Exercise aim: Can you restate the entries from the line with "Where should I click to: Tap the has_child" up to and including the line with "[1266, 936]", substituting "tag" for "label" and leaving everything else as it is?

+++++

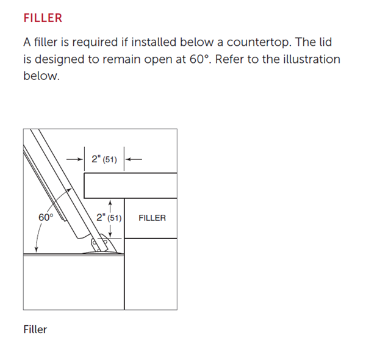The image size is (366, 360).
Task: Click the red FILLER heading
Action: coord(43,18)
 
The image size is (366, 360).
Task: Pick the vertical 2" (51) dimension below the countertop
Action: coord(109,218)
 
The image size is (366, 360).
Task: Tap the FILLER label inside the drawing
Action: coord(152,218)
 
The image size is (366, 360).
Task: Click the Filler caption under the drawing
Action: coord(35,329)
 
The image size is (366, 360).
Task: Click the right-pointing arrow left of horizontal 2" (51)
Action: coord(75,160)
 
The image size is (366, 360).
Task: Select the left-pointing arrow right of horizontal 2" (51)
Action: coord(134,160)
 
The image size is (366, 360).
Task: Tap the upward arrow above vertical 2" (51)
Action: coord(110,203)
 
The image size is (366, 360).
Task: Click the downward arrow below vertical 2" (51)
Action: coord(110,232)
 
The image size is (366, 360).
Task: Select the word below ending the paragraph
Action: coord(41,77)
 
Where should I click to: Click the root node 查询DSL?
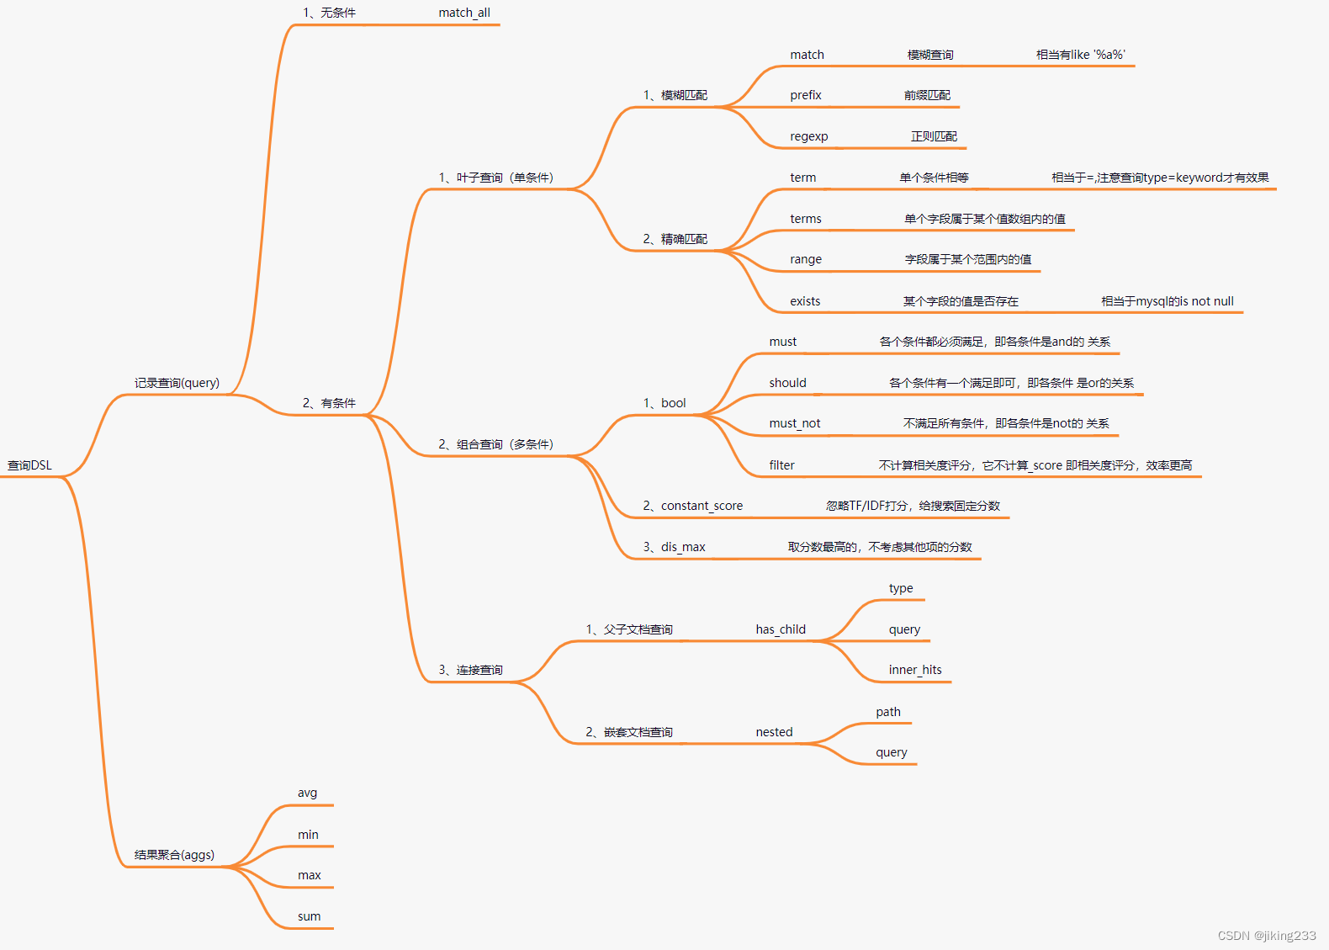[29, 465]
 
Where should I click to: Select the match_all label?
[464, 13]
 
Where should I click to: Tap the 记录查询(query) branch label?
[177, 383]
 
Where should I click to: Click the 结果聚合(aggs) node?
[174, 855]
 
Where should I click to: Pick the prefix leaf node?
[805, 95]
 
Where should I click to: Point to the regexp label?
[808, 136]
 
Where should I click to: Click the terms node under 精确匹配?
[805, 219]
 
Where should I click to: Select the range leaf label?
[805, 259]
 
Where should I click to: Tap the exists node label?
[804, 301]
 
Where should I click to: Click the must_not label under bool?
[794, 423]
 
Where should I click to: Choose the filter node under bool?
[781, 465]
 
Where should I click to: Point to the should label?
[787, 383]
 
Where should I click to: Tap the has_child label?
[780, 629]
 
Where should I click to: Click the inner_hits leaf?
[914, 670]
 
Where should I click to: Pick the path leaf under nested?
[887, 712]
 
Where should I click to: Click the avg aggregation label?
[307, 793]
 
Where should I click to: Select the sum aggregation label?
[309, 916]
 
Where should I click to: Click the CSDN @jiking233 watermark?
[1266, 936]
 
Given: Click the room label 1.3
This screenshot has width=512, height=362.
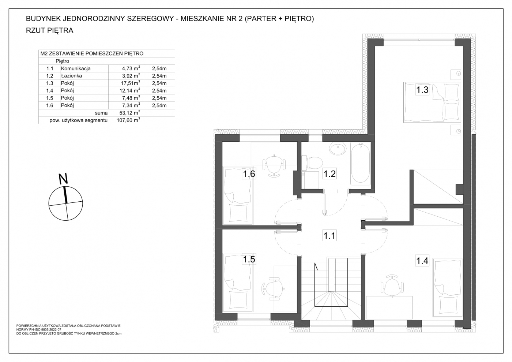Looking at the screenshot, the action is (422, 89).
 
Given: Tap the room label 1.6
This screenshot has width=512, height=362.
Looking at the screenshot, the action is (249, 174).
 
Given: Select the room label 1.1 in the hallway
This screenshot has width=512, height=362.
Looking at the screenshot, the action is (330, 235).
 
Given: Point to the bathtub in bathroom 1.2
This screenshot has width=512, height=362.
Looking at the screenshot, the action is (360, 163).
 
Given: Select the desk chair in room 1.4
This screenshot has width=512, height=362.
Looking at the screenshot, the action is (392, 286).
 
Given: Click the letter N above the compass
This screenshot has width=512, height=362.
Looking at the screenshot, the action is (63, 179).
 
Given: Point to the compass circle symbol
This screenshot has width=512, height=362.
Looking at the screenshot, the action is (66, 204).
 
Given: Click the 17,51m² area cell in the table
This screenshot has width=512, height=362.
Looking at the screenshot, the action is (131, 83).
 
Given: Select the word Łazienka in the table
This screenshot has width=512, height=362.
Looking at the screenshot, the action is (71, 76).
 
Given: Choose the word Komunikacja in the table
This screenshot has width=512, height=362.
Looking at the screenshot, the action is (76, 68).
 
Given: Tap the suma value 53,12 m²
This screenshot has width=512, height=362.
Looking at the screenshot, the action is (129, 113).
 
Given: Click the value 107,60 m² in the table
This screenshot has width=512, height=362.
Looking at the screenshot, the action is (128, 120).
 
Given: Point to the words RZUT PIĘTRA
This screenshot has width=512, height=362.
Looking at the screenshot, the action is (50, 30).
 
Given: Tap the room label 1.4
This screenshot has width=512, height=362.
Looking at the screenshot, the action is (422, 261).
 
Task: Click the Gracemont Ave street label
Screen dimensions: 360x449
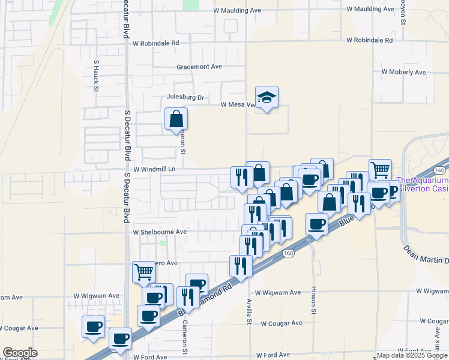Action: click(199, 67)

+++++

Exercise response:
Where should I click to: Tap the has_child tag?
[780, 629]
 
Where should I click to: Click the inner_hits leaf?
[914, 670]
 
Where should I click to: Pick the path leaf under nested?
[887, 712]
 
Where should I click to: Click the avg aggregation tag?
[307, 793]
 
Where should I click to: Select the sum aggregation tag?
[309, 916]
 
Where should I click to: Click the CSDN @jiking233 watermark?
[1266, 936]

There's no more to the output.